**Task material:**
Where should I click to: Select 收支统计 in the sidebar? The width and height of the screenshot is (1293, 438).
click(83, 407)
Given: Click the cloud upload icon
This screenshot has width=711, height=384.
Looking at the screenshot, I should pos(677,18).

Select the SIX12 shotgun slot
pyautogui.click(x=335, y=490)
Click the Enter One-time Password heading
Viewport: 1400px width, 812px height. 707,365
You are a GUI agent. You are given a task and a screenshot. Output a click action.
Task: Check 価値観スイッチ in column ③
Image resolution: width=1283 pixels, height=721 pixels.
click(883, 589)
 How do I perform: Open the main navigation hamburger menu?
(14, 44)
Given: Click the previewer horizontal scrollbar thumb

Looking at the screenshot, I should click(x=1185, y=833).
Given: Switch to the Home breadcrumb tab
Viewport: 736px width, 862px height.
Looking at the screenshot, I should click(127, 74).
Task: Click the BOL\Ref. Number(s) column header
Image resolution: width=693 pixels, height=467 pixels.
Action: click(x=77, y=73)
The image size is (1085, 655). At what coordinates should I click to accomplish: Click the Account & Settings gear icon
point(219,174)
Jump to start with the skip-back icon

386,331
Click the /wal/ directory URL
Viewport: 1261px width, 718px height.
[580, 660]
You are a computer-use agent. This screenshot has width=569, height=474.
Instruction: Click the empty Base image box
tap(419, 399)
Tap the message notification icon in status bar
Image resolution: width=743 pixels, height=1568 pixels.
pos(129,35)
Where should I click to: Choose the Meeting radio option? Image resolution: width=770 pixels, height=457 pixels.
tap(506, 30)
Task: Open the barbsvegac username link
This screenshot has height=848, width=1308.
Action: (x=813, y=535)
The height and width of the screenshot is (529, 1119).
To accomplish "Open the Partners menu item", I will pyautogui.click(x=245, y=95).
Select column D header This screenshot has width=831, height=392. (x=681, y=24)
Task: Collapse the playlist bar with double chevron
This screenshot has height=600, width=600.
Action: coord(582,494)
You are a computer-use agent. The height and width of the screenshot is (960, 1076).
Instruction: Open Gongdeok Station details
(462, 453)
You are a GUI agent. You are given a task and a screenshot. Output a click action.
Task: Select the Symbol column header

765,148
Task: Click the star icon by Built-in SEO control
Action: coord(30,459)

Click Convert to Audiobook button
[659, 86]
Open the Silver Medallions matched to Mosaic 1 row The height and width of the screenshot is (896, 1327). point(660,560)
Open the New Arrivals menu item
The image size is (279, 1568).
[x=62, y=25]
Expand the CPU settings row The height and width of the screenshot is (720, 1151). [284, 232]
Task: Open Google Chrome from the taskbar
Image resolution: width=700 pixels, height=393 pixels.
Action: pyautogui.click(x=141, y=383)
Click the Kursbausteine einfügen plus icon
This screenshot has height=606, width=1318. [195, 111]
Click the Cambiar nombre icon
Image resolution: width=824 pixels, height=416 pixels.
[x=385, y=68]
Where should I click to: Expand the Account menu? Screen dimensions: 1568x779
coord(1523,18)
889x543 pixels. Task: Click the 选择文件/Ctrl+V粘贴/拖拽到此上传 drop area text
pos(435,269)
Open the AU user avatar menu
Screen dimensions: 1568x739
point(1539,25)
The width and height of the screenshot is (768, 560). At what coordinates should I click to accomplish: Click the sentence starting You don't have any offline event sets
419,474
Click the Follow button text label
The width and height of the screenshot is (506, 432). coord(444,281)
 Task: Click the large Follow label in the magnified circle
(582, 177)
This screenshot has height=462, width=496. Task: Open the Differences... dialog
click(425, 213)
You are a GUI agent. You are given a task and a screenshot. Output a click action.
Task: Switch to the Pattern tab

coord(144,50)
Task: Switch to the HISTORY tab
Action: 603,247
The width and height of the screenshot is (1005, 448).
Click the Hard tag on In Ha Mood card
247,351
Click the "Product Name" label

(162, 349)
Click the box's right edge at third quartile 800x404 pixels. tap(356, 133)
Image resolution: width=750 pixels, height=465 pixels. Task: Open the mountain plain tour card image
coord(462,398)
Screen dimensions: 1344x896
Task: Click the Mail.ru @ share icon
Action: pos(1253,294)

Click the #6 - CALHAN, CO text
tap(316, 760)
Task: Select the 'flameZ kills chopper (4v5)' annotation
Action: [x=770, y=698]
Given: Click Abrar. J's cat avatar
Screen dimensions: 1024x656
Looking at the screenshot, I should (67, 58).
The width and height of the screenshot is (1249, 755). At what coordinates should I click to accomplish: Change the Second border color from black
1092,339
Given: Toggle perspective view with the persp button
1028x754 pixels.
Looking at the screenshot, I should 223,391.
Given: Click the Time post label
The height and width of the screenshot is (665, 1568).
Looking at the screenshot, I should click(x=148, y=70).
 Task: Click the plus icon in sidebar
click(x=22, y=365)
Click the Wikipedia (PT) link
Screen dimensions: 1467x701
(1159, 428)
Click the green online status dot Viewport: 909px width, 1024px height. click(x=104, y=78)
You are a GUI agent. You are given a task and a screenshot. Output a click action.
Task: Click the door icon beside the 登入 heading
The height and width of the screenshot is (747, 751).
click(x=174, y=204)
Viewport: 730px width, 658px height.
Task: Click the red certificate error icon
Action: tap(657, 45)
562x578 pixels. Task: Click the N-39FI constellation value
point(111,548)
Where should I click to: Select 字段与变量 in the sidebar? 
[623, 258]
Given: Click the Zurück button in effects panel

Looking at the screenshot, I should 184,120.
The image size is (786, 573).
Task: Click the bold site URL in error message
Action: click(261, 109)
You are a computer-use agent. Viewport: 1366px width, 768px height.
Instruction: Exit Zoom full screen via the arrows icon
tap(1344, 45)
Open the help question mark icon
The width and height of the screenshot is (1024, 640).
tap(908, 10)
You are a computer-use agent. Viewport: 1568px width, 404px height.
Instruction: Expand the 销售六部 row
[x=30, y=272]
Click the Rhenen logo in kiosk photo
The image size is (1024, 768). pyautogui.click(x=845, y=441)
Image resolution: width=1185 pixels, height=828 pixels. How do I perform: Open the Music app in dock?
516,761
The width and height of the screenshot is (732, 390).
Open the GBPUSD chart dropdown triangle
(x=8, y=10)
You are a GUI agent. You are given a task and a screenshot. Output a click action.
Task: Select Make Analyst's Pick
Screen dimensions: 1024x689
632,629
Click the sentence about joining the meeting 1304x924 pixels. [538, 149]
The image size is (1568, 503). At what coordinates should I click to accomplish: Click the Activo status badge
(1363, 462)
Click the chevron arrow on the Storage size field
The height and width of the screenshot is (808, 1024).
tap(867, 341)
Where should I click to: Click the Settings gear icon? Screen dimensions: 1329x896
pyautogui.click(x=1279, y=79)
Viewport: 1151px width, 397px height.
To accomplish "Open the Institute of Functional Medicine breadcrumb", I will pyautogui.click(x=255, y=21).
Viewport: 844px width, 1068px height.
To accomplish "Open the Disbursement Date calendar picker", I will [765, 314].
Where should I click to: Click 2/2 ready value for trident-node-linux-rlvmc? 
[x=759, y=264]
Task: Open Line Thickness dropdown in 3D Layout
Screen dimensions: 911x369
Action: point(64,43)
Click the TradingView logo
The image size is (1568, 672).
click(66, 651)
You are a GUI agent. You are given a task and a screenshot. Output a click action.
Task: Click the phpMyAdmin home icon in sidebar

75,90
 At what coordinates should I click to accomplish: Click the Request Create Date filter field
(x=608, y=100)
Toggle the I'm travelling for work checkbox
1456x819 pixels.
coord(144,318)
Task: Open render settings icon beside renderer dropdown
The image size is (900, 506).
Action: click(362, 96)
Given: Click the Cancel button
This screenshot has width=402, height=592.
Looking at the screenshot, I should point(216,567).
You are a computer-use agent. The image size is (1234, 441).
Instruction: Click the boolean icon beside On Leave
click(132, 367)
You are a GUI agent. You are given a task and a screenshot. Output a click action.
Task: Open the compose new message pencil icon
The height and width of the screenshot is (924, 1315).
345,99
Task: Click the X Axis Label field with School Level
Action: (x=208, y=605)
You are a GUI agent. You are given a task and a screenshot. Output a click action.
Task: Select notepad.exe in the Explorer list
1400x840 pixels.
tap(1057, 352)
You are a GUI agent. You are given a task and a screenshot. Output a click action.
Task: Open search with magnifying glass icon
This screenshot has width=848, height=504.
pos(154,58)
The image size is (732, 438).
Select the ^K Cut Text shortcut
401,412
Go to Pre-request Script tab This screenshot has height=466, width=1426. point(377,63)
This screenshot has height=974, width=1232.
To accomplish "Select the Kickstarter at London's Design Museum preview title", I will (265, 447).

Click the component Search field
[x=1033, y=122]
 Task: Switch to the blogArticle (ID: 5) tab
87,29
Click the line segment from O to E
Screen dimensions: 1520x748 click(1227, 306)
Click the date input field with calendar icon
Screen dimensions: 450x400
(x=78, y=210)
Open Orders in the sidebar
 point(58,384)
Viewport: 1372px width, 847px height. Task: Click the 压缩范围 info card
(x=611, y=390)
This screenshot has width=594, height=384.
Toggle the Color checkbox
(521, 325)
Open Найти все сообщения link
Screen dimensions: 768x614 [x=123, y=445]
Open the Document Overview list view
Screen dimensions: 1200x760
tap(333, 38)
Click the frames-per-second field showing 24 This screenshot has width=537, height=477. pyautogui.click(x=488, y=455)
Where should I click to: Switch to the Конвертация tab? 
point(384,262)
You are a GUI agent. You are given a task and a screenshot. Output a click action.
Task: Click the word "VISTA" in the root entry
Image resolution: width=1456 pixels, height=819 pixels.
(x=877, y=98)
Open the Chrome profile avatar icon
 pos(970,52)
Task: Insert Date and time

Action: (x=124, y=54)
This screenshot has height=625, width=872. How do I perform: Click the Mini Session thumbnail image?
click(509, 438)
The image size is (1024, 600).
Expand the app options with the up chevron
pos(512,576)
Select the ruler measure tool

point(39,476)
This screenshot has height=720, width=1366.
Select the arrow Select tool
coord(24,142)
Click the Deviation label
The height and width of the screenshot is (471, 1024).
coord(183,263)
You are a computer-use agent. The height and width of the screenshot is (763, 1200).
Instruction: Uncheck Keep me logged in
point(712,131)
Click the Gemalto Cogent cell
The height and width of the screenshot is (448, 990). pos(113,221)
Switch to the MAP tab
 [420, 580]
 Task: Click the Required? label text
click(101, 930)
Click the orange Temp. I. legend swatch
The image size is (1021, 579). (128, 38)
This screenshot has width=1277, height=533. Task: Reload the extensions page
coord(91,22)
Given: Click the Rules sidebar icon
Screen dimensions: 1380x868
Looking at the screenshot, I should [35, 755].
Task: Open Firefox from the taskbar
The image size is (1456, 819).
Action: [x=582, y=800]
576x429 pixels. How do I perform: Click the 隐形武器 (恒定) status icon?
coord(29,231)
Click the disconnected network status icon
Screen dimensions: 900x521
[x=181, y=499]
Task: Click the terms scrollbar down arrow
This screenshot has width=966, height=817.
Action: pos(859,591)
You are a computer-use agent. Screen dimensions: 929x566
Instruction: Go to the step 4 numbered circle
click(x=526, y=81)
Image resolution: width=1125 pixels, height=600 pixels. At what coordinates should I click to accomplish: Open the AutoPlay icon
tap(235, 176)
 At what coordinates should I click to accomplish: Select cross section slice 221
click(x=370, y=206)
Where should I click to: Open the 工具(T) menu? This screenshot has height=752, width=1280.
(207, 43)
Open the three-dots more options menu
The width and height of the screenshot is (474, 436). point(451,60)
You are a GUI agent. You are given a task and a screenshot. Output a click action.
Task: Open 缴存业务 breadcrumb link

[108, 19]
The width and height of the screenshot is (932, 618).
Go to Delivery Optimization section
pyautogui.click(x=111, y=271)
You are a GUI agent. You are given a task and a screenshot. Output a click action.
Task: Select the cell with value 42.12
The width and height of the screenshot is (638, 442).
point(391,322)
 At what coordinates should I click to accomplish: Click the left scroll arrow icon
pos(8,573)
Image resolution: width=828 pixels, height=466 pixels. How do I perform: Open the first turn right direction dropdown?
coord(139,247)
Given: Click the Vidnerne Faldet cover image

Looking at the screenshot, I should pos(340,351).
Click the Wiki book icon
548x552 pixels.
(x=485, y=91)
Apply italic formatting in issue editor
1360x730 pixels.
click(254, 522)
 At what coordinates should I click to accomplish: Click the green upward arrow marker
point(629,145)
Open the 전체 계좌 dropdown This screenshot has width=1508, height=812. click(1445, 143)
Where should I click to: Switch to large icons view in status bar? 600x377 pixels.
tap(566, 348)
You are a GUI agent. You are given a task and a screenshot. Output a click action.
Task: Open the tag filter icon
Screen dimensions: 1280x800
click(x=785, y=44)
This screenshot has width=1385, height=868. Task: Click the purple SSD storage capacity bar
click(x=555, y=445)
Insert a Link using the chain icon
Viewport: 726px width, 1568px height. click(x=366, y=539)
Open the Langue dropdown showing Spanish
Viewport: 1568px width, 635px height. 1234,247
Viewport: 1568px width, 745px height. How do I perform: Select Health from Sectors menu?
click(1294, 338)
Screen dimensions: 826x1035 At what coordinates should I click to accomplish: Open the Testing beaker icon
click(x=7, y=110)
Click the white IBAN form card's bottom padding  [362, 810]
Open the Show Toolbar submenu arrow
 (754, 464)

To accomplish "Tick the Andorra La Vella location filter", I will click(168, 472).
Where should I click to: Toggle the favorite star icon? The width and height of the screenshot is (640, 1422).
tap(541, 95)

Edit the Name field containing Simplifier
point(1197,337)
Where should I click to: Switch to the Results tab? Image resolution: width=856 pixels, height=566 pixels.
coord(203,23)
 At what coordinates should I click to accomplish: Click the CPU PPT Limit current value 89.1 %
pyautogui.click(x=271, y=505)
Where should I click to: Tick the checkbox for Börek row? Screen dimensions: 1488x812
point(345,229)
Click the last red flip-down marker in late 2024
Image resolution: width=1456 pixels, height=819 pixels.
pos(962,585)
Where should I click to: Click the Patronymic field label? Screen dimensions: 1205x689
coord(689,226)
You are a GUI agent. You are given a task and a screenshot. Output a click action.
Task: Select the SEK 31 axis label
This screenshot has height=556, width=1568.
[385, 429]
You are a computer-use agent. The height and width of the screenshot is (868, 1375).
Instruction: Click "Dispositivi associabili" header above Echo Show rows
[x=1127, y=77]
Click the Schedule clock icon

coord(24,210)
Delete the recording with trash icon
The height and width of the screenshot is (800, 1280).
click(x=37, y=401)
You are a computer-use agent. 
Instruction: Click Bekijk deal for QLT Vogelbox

**Work instruction:**
Send back the lines of the records word for word, from the very first through the line containing "Task: Collapse the".

**Solved exercise:**
Where should I click to: Select 收支统计 in the sidebar? The width and height of the screenshot is (1293, 438).
click(83, 407)
Given: Click the cloud upload icon
This screenshot has width=711, height=384.
Looking at the screenshot, I should pos(677,18).

Select the SIX12 shotgun slot
pyautogui.click(x=335, y=490)
Click the Enter One-time Password heading
Viewport: 1400px width, 812px height. 707,365
You are a GUI agent. You are given a task and a screenshot. Output a click action.
Task: Check 価値観スイッチ in column ③
Image resolution: width=1283 pixels, height=721 pixels.
click(883, 589)
 How do I perform: Open the main navigation hamburger menu?
(14, 44)
Given: Click the previewer horizontal scrollbar thumb

Looking at the screenshot, I should click(x=1185, y=833).
Given: Switch to the Home breadcrumb tab
Viewport: 736px width, 862px height.
Looking at the screenshot, I should click(127, 74).
Task: Click the BOL\Ref. Number(s) column header
Image resolution: width=693 pixels, height=467 pixels.
Action: click(x=77, y=73)
The image size is (1085, 655). At what coordinates should I click to accomplish: Click the Account & Settings gear icon
point(219,174)
Jump to start with the skip-back icon

386,331
Click the /wal/ directory URL
Viewport: 1261px width, 718px height.
[580, 660]
You are a computer-use agent. This screenshot has width=569, height=474.
Instruction: Click the empty Base image box
tap(419, 399)
Tap the message notification icon in status bar
Image resolution: width=743 pixels, height=1568 pixels.
pos(129,35)
Where should I click to: Choose the Meeting radio option? Image resolution: width=770 pixels, height=457 pixels.
tap(506, 30)
Task: Open the barbsvegac username link
This screenshot has height=848, width=1308.
Action: (x=813, y=535)
The height and width of the screenshot is (529, 1119).
To accomplish "Open the Partners menu item", I will pyautogui.click(x=245, y=95).
Select column D header This screenshot has width=831, height=392. (x=681, y=24)
Task: Collapse the playlist bar with double chevron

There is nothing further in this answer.